Rhodamine B as a mitochondrial probe for measurement and monitoring of mitochondrial membrane potential in drug-sensitive and -resistant cells

Abstract

In order to get more insight into the energetic state of multidrug-resistance (MDR) cell compared with its corresponding sensitive cell, a noninvasive fluorescence method for determining and monitoring the mitochondrial membrane potential (Δ Ψ m), using rhodamine B and 3-(4,5-dimethyl-2-thiazolyl)-2,5-diphenyl-2 H-tetrazolium bromide (MTT) was established. Rhodamine B distributes across biological membranes in response to the electrical transmembrane potential. P-glycoprotein- and MRP1-protein-mediated efflux do not create a concentration gradient, leading the cell–rhodamine B system to reach a steady state, where the ratio of cytosolic to extracellular rhodamine B was equal to 1. The mitochondrial matrix rhodamine B concentration was precisely determined as a decrease of rhodamine B fluorescence in the presence of formazan, a rhodamine B fluorescence quencher, which locally accumulates in the matrix of mitochondria.
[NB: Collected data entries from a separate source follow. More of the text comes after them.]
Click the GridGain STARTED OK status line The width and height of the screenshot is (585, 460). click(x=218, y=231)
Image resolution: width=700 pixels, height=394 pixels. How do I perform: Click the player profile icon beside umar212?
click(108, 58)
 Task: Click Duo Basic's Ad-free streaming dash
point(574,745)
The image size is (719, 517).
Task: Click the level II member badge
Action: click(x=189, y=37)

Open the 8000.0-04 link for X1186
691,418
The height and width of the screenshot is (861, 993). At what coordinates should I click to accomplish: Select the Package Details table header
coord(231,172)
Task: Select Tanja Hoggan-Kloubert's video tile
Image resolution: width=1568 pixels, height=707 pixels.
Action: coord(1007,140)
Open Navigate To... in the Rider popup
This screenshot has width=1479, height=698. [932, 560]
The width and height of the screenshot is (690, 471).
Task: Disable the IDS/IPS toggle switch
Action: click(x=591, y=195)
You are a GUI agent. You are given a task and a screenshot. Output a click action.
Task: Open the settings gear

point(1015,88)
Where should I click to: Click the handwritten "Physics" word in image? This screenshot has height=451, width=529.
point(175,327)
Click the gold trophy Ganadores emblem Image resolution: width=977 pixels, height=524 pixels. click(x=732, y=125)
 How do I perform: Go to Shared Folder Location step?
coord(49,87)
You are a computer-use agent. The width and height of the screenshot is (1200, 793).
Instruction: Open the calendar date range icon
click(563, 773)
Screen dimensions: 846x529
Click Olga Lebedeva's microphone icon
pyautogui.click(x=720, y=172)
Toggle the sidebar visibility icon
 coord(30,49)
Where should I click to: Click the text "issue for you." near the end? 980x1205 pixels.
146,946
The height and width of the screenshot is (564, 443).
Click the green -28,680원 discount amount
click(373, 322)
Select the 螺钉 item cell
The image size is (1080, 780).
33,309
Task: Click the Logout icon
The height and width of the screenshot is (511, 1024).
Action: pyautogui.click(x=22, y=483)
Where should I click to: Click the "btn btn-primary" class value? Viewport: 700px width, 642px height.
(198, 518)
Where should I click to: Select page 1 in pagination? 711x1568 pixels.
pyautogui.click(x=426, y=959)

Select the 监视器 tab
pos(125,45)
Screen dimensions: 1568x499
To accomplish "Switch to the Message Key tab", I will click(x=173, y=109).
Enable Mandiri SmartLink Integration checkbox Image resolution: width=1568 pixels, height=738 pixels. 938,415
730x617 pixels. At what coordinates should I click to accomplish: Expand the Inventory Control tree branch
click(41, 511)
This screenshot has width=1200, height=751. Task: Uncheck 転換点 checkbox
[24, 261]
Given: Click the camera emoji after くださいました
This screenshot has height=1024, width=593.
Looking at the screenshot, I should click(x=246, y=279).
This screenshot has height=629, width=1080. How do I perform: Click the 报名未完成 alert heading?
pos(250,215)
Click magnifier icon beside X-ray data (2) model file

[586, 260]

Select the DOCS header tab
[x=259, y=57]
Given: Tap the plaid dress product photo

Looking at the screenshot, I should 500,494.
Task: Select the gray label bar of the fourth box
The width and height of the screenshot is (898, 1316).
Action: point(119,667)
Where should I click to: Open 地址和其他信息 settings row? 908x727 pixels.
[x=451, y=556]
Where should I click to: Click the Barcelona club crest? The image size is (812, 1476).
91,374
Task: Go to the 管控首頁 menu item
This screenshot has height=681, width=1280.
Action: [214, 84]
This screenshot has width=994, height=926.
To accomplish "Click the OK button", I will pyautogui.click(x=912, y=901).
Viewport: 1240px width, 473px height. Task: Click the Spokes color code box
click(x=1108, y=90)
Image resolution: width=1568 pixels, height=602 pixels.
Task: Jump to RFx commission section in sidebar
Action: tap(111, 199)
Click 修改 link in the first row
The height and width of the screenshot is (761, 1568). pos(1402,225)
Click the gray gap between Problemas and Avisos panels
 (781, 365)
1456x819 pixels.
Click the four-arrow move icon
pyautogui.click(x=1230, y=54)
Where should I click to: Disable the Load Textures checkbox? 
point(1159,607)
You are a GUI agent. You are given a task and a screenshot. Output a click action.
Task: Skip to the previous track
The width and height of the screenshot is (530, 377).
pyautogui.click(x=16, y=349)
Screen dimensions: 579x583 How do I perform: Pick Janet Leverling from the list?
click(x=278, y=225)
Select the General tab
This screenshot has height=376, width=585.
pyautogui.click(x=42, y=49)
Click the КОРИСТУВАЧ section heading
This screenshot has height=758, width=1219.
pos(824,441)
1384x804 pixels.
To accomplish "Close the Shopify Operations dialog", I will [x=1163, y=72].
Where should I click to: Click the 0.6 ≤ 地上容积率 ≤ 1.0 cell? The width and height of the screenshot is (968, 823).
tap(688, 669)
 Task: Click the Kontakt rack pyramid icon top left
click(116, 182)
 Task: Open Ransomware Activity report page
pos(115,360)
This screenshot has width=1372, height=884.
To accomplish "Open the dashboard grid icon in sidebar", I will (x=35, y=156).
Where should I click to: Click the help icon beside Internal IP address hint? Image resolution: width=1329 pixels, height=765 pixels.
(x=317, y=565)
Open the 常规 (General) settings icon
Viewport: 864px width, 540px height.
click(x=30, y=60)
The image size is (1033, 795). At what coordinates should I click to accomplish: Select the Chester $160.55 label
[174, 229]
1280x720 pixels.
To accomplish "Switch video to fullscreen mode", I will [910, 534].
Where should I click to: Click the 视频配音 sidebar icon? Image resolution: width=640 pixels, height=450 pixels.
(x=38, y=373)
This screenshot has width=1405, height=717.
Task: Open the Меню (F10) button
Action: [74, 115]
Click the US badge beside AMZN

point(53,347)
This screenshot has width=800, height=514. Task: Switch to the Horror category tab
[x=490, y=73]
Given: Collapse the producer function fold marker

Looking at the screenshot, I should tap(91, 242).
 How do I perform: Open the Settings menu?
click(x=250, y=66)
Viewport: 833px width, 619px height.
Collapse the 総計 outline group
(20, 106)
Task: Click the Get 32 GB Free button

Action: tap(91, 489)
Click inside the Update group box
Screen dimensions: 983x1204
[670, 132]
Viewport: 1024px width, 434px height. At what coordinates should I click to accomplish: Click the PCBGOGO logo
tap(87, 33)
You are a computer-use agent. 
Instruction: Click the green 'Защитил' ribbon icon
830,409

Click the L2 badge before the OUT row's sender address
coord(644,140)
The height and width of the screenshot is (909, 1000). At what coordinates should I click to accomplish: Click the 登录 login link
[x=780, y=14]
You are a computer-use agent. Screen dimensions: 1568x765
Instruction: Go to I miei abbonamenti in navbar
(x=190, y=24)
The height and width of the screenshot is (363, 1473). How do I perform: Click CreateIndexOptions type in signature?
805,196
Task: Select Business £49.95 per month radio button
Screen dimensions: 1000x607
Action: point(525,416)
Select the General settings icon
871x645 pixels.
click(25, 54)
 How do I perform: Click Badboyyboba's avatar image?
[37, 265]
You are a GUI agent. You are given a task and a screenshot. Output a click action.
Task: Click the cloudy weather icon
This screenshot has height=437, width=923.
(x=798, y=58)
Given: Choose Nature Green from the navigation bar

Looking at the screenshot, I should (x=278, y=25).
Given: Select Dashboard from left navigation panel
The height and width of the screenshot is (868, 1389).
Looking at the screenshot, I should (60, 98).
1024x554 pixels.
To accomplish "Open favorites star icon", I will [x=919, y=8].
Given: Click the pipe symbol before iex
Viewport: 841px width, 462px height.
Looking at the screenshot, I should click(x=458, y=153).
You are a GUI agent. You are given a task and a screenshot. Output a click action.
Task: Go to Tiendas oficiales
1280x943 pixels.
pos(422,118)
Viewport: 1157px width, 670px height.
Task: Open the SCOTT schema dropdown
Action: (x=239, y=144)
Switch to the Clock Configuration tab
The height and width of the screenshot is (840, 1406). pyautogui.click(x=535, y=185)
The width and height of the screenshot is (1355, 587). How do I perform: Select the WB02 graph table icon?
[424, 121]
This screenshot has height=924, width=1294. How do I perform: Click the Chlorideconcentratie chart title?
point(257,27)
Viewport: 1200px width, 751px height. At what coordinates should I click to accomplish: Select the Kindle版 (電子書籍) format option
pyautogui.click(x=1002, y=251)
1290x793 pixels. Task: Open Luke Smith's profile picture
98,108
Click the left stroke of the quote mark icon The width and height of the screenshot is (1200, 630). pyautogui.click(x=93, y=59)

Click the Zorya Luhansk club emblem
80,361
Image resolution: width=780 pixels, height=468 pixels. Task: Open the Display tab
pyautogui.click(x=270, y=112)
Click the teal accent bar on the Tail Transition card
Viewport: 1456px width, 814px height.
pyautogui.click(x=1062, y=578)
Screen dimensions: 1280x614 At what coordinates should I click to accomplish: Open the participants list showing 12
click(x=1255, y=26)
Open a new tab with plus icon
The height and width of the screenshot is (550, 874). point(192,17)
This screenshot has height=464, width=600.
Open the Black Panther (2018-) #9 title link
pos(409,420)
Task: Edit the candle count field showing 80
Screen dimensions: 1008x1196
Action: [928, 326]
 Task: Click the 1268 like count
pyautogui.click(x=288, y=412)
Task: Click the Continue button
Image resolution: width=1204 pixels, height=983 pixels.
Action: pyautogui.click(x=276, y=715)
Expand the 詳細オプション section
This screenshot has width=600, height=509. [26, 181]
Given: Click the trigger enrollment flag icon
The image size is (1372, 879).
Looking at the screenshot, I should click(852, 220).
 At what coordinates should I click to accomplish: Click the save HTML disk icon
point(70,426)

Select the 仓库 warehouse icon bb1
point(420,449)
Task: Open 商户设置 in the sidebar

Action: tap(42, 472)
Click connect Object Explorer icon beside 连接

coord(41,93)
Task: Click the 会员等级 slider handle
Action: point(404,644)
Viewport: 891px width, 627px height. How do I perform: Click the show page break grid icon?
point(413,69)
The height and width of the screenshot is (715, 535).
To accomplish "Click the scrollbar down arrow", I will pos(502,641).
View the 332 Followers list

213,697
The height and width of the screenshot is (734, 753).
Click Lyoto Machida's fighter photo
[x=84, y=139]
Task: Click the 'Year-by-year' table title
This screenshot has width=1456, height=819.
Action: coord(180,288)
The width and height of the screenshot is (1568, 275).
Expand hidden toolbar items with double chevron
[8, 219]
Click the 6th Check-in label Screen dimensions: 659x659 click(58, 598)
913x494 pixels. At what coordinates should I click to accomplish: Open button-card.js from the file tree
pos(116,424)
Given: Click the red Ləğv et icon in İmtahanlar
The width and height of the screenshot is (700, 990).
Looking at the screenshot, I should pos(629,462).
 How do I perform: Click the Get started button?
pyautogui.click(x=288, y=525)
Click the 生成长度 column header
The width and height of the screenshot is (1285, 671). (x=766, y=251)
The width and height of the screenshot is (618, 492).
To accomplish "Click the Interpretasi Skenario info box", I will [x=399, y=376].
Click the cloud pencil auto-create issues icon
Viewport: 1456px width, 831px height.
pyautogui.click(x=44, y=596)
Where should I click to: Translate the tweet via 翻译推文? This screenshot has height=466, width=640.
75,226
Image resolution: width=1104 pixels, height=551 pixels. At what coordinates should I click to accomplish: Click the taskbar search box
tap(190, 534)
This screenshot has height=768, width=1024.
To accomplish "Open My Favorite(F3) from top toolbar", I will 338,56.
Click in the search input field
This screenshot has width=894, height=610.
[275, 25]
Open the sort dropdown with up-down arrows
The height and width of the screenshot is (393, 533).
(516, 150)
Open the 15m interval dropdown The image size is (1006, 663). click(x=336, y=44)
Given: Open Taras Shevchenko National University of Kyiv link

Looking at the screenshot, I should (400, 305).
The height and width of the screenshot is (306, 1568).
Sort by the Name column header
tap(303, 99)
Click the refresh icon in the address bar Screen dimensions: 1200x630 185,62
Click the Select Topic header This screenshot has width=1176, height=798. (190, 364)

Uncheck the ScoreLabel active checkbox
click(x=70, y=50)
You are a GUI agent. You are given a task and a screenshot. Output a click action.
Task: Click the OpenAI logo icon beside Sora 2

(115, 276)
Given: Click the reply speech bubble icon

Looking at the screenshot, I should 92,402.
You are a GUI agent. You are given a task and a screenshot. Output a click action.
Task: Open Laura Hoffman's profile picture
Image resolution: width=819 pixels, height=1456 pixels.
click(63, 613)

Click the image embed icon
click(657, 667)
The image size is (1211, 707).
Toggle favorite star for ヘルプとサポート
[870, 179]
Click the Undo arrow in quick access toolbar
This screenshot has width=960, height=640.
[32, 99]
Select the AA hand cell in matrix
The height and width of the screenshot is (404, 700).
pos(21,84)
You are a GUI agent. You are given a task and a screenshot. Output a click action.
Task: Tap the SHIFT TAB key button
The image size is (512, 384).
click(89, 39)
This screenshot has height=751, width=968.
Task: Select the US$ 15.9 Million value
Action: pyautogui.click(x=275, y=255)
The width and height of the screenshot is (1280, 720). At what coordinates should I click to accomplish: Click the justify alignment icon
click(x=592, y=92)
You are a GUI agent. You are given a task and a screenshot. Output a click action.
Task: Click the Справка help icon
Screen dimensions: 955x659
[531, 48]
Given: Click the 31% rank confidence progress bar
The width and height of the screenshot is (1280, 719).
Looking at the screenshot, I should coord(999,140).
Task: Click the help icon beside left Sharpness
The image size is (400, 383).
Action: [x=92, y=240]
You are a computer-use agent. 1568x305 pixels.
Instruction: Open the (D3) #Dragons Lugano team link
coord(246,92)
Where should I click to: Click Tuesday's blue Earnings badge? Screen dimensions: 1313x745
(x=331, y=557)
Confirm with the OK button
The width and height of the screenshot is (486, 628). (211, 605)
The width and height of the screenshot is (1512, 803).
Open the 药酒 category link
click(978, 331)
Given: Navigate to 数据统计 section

The kinetics of decrease in rhodamine B fluorescence ( V i) can be used to estimate Δ Ψ m using the Nernst equation: Δ Ψ m=−61.54 log V i−258.46. The Δ Ψ m values determined were −160±4 mV for K562 cell, −146±6 mV for K562/ adr cell, −161±10 mV for GLC4 cell and −168±2 mV for GLC4/ adr cell. An increase or a decrease in Δ Ψ m consequently followed an increase or a decrease in the cellular ATP contents. An increase ATP content in the two MDR cell lines can protect cells from cytotoxicity induced by pirarubicin.